Sayang, sumber besar yang dimiliki ini hanya mampu dipakai sebesar 8,78 GW atau sekitar satu persen saja. Mahalnya pembangunan pembangkit listrik EBT dan jaringan listrik tersebut membuat EBT masih kalah saing dibanding energi fosil.
"Permasalahannya kita selama ini terlalu lama menikmati subsidi energi fosil," kata Direktur Energi Baru dan Terbarukan Kemen-ESDM Maritje Hutapea dalam Rakornas Kadin bidang Energi, Rabu (30/11).
Menurutnya, penggunaan energi fosil sejak puluhan tahun lalu membuat semua sektor lebih banyak memakai energi ini. Perbandingan penggunaan energi fosil dan non-fosil bahkan mencapai 94 berbanding 6 persen.

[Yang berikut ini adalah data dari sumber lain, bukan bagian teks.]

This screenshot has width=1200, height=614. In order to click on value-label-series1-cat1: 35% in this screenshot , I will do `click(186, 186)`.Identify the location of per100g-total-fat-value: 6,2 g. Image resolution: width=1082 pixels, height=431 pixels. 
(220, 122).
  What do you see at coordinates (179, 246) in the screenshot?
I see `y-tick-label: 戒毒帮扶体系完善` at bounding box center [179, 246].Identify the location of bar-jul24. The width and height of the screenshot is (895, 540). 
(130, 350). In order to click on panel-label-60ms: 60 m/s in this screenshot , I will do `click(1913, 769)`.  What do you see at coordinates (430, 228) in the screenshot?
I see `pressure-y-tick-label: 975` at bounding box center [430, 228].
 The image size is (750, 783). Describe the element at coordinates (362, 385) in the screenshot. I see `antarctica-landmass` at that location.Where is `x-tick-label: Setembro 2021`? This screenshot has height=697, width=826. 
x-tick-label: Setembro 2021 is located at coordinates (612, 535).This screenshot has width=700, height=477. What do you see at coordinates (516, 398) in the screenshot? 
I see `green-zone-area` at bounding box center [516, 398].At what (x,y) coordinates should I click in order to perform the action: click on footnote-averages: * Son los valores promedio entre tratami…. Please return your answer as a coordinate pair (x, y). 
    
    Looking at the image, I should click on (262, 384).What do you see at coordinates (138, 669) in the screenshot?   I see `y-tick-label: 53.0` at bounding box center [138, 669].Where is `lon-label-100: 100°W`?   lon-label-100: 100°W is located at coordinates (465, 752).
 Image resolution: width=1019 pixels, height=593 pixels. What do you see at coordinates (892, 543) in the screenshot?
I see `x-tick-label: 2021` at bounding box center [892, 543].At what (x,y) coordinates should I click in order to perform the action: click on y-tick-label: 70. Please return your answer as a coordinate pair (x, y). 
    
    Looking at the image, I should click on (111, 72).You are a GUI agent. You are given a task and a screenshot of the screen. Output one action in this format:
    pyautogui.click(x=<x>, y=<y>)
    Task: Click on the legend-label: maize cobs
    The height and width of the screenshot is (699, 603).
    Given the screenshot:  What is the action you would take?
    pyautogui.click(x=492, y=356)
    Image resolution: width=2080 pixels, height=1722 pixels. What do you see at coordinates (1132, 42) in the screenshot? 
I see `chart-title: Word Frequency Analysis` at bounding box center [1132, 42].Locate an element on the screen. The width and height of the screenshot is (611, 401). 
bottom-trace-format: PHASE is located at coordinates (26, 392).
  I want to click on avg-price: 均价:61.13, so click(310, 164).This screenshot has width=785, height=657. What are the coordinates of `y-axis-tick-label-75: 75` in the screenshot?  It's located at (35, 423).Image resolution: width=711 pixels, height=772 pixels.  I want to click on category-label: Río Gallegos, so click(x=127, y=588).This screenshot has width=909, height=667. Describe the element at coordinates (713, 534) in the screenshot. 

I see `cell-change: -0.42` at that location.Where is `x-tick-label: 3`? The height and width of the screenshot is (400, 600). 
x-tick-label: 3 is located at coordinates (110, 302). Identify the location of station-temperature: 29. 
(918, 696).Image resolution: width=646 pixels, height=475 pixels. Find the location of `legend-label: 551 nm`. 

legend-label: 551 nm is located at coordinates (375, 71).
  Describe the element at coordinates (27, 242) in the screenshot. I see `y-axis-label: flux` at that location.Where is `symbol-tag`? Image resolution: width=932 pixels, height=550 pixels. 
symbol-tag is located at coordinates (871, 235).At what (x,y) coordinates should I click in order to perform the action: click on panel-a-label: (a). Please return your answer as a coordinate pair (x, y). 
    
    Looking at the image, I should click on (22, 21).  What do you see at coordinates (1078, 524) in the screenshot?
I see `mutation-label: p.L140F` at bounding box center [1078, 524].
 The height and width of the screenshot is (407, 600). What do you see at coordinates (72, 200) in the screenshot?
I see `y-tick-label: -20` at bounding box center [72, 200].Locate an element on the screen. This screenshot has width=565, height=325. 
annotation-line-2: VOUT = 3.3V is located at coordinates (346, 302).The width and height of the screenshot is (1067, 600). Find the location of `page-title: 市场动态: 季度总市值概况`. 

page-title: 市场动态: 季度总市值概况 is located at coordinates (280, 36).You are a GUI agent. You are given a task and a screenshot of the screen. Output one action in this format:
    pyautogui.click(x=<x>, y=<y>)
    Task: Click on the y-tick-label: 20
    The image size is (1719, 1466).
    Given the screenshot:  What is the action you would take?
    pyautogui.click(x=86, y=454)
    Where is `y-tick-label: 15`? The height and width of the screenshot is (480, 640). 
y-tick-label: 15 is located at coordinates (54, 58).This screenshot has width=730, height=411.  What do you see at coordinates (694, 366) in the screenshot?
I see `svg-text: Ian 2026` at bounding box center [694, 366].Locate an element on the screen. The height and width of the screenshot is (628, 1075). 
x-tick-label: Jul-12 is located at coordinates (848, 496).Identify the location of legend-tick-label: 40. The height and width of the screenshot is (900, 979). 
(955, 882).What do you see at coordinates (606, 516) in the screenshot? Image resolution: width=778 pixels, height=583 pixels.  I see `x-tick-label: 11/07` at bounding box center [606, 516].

Meski demikian, tingginya emisi karbon dari energi fosil mulai menjadi perhatian khusus semua negara termasuk Indonesia. Keinginan Pemerintah Indonesia dalam ikut serta menekan emisi karbon dan mencegah kenaikan suhu di bahwa dua derajat, membuat pembangunan pembangkit listrik EBT semakin gencar dilakukan.
Maritje menjelaskan, mahalanya pembangunan pembangkit listrik EBT memang menjadi persoalan yang masih harus dikaji secara bersama dengan pelaku usaha. Banyak pelaku usaha enggan membangun EBT karena mereka menilai bahwa pendapatan dari bisnis tersebut akan sulit didapat dan berpotensi mengakibatkan kerugian.
"Kita masih akan menyelesaikan feed in tariff untuk patokan harga jual listrik EBT, harga yang ditetapkan pemerintah dan wajib dibeli oleh pengguna," ujarnya.